4. Fine-tune the model

It’s time to fine-tune the model. Make sure you have openai installed and have set your OPENAI_API_KEY appropriately
pip install -qU  langchain-openai
import json
import time
from io import BytesIO

import openai

# We will write the jsonl file in memory
my_file = BytesIO()
for m in training_examples:
    my_file.write((json.dumps({"messages": m}) + "\n").encode("utf-8"))

my_file.seek(0)
training_file = openai.files.create(file=my_file, purpose="fine-tune")

# OpenAI audits each training file for compliance reasons.
# This make take a few minutes
status = openai.files.retrieve(training_file.id).status
start_time = time.time()
while status != "processed":
    print(f"Status=[{status}]... {time.time() - start_time:.2f}s", end="\r", flush=True)
    time.sleep(5)
    status = openai.files.retrieve(training_file.id).status
print(f"File {training_file.id} ready after {time.time() - start_time:.2f} seconds.")
File file-ULumAXLEFw3vB6bb9uy6DNVC ready after 0.00 seconds.
With the file ready, it’s time to kick off a training job.
job = openai.fine_tuning.jobs.create(
    training_file=training_file.id,
    model="gpt-3.5-turbo",
)
Grab a cup of tea while your model is being prepared.
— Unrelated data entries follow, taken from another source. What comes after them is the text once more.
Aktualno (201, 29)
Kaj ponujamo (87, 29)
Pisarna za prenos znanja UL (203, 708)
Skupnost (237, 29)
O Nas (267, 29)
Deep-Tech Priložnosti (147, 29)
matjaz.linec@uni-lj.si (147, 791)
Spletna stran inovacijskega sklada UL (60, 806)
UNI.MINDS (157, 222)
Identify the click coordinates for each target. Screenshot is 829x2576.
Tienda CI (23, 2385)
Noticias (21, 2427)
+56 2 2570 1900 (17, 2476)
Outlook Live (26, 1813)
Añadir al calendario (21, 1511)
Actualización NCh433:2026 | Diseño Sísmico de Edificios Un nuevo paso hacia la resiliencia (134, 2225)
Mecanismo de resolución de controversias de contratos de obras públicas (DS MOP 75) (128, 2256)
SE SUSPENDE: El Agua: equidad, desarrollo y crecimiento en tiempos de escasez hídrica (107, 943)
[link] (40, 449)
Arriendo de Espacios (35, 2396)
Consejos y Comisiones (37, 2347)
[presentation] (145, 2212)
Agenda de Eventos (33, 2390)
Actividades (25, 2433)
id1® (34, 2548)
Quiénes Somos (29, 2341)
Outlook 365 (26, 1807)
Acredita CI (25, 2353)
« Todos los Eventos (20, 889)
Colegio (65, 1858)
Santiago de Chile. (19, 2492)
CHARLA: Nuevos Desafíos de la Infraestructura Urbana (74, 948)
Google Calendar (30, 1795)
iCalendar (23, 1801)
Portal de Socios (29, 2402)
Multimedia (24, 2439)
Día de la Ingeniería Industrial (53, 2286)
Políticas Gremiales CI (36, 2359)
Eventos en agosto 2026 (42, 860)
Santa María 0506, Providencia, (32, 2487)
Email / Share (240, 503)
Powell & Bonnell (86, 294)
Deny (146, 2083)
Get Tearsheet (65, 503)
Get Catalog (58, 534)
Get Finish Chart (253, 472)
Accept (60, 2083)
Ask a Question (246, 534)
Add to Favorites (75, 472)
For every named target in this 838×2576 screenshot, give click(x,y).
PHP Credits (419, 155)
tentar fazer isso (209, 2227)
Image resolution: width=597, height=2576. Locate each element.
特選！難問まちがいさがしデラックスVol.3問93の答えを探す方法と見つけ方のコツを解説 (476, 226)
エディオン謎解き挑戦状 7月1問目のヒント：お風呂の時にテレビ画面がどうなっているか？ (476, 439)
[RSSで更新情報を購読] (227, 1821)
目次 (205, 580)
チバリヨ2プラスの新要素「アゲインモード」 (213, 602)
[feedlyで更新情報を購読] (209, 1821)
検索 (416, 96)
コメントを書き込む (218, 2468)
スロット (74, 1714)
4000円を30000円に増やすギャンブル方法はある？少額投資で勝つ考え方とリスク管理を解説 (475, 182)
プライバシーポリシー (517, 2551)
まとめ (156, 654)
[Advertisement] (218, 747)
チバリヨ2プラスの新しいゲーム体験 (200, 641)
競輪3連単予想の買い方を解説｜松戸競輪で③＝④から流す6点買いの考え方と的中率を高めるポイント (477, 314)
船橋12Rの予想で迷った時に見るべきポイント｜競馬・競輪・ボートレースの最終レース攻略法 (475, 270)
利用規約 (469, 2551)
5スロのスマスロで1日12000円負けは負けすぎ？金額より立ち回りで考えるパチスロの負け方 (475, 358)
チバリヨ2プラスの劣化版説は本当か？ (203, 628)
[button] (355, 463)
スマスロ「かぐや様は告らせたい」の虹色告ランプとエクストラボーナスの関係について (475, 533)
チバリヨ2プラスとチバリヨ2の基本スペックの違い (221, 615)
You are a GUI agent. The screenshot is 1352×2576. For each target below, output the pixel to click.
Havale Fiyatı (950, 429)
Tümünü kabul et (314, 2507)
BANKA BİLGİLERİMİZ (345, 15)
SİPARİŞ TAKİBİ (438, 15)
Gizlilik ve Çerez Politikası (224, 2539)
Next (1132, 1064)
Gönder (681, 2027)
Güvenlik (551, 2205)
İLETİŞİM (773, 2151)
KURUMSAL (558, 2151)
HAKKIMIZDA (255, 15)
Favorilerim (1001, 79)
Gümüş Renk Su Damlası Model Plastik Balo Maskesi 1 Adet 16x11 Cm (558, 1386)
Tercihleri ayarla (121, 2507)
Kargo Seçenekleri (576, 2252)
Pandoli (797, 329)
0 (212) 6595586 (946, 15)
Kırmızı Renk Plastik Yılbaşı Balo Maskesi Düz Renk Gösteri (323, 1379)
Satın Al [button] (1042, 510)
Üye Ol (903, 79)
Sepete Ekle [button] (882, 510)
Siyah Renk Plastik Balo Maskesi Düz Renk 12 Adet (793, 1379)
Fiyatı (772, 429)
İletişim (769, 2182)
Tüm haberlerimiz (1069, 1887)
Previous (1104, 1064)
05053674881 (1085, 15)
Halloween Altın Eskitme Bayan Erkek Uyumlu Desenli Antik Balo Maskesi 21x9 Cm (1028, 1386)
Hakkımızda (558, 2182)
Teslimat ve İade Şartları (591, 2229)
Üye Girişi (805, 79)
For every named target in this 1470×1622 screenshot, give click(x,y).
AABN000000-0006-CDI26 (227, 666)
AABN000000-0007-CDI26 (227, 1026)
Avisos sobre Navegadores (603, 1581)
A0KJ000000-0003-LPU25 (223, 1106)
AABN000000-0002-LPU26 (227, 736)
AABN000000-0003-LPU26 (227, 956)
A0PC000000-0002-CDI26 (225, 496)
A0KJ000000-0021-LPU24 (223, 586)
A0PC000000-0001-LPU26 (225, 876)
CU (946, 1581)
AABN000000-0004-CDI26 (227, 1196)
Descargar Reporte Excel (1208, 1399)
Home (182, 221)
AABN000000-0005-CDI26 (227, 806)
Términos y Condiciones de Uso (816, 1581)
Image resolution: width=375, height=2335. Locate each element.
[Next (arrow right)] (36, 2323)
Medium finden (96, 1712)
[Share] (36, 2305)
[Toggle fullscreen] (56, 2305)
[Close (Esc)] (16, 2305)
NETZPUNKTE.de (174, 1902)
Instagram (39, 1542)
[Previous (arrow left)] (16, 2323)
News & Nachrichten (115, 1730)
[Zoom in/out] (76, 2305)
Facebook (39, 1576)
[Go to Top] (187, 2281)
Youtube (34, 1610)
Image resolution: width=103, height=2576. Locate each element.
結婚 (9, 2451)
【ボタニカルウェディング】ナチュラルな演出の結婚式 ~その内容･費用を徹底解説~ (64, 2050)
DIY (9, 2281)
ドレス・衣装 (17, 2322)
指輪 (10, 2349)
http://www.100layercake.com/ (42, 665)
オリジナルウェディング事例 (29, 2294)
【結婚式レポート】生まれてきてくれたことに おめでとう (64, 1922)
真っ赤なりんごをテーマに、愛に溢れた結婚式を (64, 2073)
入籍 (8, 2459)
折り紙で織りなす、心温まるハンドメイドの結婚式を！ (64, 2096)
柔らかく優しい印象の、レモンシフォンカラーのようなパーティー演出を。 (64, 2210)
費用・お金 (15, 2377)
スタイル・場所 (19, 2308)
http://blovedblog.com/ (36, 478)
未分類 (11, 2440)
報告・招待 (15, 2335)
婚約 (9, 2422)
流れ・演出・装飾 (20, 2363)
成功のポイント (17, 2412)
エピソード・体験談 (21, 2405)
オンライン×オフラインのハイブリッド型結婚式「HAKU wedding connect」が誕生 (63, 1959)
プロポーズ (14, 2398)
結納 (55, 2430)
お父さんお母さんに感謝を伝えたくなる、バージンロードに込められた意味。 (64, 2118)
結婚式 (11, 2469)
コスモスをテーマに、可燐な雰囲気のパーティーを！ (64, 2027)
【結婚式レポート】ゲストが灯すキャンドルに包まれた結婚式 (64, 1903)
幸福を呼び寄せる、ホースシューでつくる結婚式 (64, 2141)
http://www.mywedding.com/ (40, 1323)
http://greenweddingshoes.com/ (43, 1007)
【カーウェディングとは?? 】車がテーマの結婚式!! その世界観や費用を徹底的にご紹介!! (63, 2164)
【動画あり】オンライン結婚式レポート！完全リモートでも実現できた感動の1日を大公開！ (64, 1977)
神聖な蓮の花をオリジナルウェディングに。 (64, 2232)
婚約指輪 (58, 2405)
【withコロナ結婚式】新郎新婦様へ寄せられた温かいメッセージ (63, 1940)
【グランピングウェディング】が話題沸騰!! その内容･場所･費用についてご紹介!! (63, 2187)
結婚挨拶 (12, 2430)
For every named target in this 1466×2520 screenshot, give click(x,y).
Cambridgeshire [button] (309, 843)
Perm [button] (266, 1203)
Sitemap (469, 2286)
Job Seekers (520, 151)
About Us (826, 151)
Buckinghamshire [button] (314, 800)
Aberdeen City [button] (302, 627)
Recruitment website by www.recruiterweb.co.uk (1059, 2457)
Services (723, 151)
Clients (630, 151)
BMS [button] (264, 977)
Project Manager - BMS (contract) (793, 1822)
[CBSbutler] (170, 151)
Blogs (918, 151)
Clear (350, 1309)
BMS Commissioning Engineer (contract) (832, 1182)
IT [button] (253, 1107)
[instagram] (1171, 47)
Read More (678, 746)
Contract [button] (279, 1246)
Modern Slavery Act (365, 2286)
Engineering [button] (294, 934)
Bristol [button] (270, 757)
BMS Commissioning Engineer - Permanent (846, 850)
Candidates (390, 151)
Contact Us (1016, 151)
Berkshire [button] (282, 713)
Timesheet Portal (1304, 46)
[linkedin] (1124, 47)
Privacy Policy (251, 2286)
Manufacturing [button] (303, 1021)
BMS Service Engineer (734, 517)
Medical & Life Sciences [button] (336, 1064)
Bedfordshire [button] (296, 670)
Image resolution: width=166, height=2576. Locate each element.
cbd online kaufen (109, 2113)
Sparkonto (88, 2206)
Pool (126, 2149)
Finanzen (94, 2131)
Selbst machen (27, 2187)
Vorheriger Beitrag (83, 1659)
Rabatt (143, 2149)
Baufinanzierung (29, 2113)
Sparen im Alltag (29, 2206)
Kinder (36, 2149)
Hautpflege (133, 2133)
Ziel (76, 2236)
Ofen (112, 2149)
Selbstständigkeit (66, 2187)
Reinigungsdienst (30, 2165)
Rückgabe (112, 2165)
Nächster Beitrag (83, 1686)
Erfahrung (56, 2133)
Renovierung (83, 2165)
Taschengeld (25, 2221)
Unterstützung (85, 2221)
This may take some time!
status = openai.fine_tuning.jobs.retrieve(job.id).status
start_time = time.time()
while status != "succeeded":
    print(f"Status=[{status}]... {time.time() - start_time:.2f}s", end="\r", flush=True)
    time.sleep(5)
    job = openai.fine_tuning.jobs.retrieve(job.id)
    status = job.status
Status=[running]... 874.29s. 56.93s
print(job.fine_tuned_model)
ft:gpt-3.5-turbo-0613:personal::8QnAzWMr

5. Use in LangChain

You can use the resulting model ID directly the ChatOpenAI model class.
from langchain_openai import ChatOpenAI

model = ChatOpenAI(
    model=job.fine_tuned_model,
    temperature=1,
)
from langchain_core.output_parsers import StrOutputParser
from langchain_core.prompts import ChatPromptTemplate

prompt = ChatPromptTemplate.from_messages(
    [
        ("human", "{input}"),
    ]
)

chain = prompt | model | StrOutputParser()
for tok in chain.stream({"input": "What classes are you taking?"}):
    print(tok, end="", flush=True)
I'm taking Charms, Defense Against the Dark Arts, Herbology, Potions, Transfiguration, and Ancient Runes. How about you?